I often use Galas, and they cook quickly. Pink Ladies take longer to soften. Hmmm…. Well then.
But they do. So they cook longer. And that is a problem this day that I am making Pink Lady Applesauce.
They are cooking slowly, so I turn the burner down, make sure there is enough water, and set the timer for 15 minutes. I need to eat my dinner.
It really needed 10. Just before the timer goes off I smell it. They are burning. Those Pink Ladies are now well singed Ladies. See what happens when you get too hot? I wonder how they felt about Leggings…
Now I have a pot of burnt applesauce. Well… Not ALL of it, just the bottom. And the bottom is not browned, it is BLACK. All the way across. Some of it is shiny.
I pull out the apples that can be rescued, and then lightly scrape loose the partly burned ones. I then take off the black bits, and I have some well browned apples that might be rescued. I have to rescue them. This is just a hard time of year, and I’d rather risk the effort and ingredients to rescue them than lose it all.
Pot goes in the sink to soak. I know. Charcoal does not soak off. But it has to go somewhere until I can scrape it. Kevin will often do this, but I burned them. I feel determined to clean the mess myself.
The apples have been transferred into a clean pot. A little water added. Back onto the burner, and I stir them and mush them down. I make this applesauce with slices or chunks, and then let it cook apart. Nice textured sauce.

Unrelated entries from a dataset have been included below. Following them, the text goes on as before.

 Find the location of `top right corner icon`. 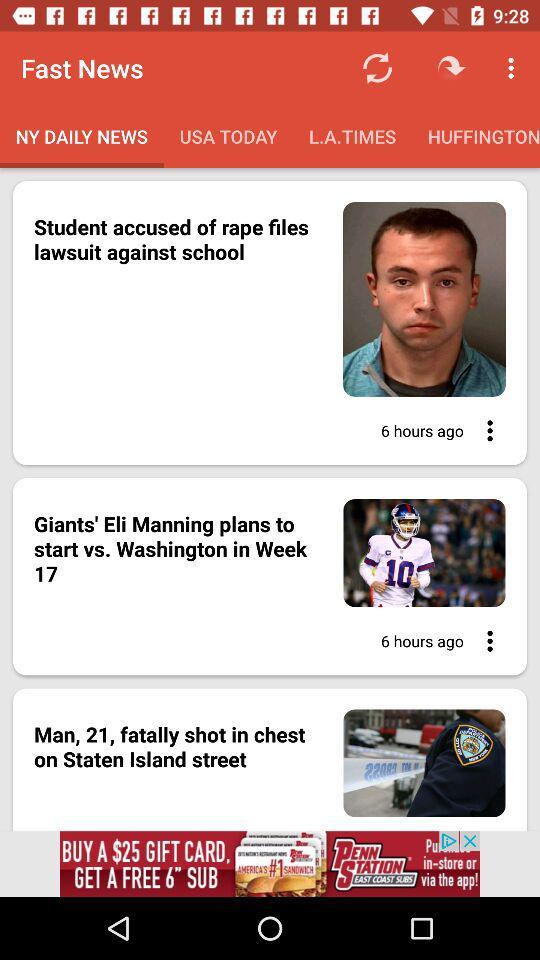

top right corner icon is located at coordinates (514, 68).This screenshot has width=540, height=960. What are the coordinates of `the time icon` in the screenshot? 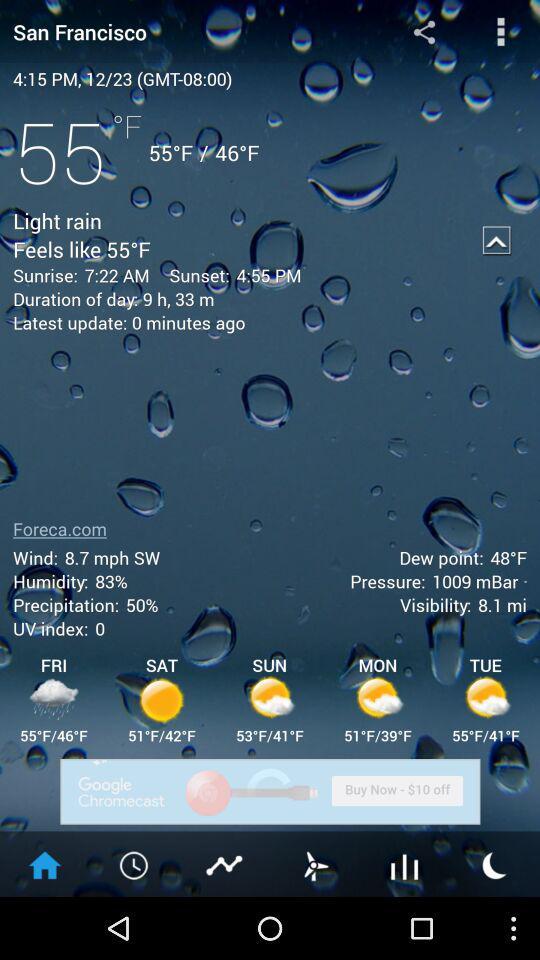 It's located at (135, 925). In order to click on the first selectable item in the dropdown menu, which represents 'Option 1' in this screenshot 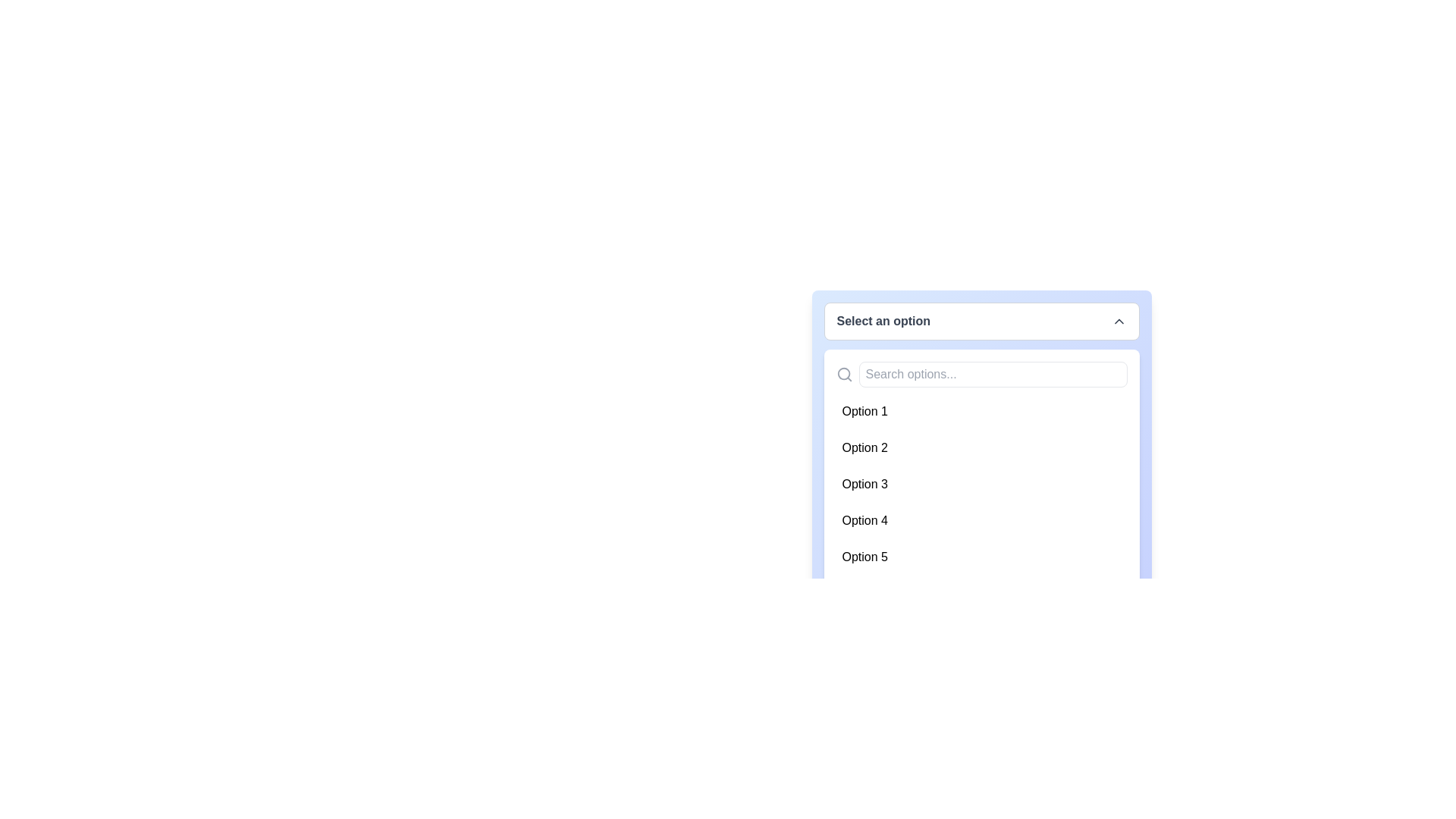, I will do `click(981, 412)`.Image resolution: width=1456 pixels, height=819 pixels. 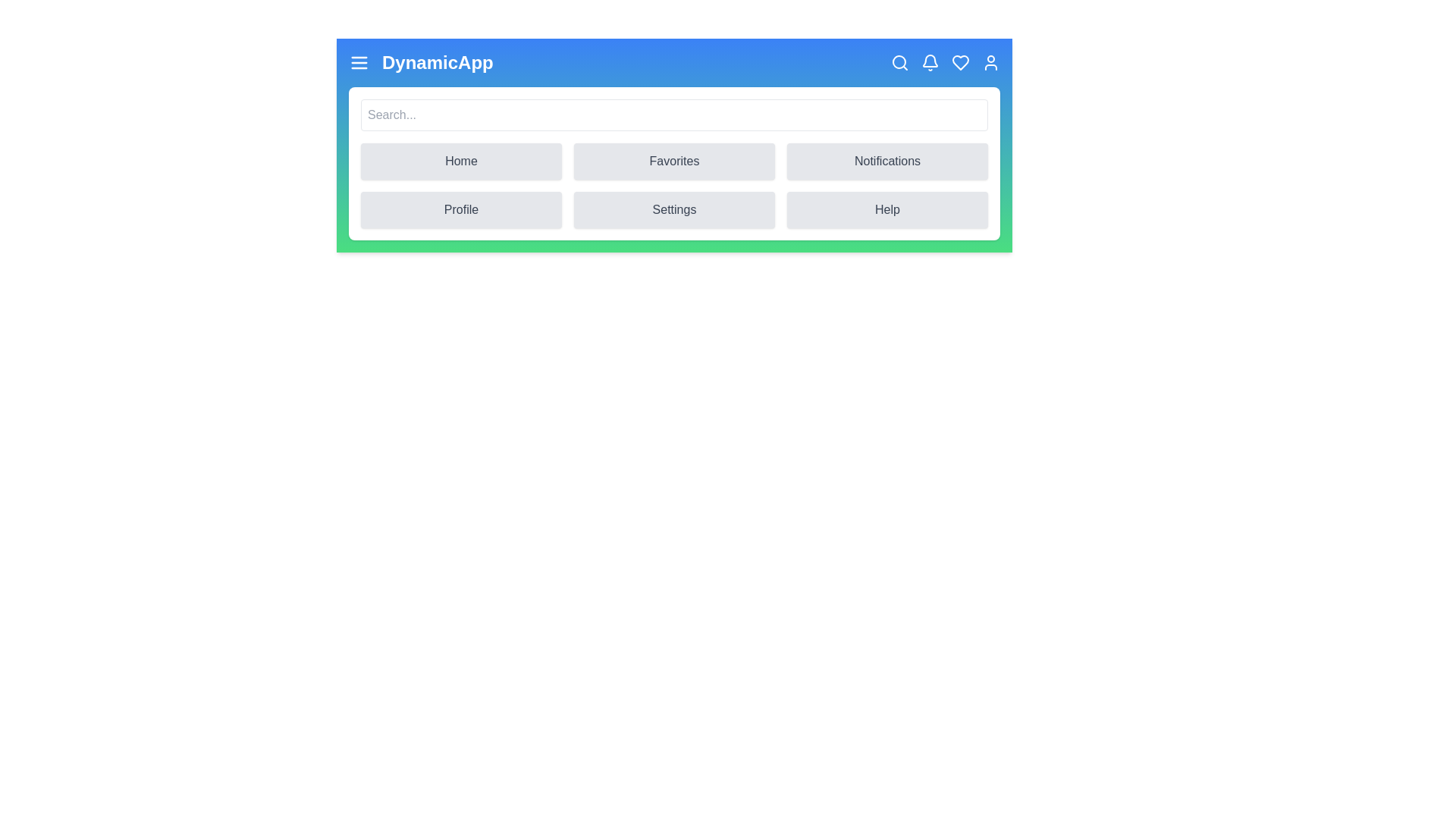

Pumpkin Pie Spice goes in first. A little more than I’d usually use, because I know the burnt taste will need a little extra camouflage. Cinnamon alone just won’t have the mellowing effect I need. This has to cook in, so I put it in first.
Then vanilla. Vanilla Bean Paste, actually (Yes, there IS a use for this product!). Nice custardy aroma follows that around, and I just love the richness of it. Quite a bit goes in. About 10 drips for the remains of my 5 apples (it is most of the apples, not a lot was discarded).
A dash of salt. Just a nice side note, not enough to TASTE, just enough to enliven.
Some sugar. Not too much or you lose the impact of the flavor of the apple.
And then, the Piece de Resistance. Maple. Three dribbles of Maple Syrup. This is something deep and dark and mysterious that should help to conceal the darkness of the scorching.
Stir some more, and serve up. With whipped cream.
And it is GOOD. It does not taste burned, it tastes rich and fruity, just barely spicy on the edge and not really maply, just darkly woodsy.
Rescued. I was not sure it would, but it did.
Kevin ate it without even knowing how badly it was burnt.
When I’m done with it I wash the pot. It takes scraping it with a metal scraper to remove all the black. But it all comes out, and fairly easily. It is a gracefully designed stainless saute pot, and probably my favorite cookpot, so it really does need to be shiny again, and so it is.
I wonder if this is something like repentance.
And I wonder what God has to do to sweeten ME out and compensate for MY harsh bits.
And does it really get me sweet and wonderful in the end?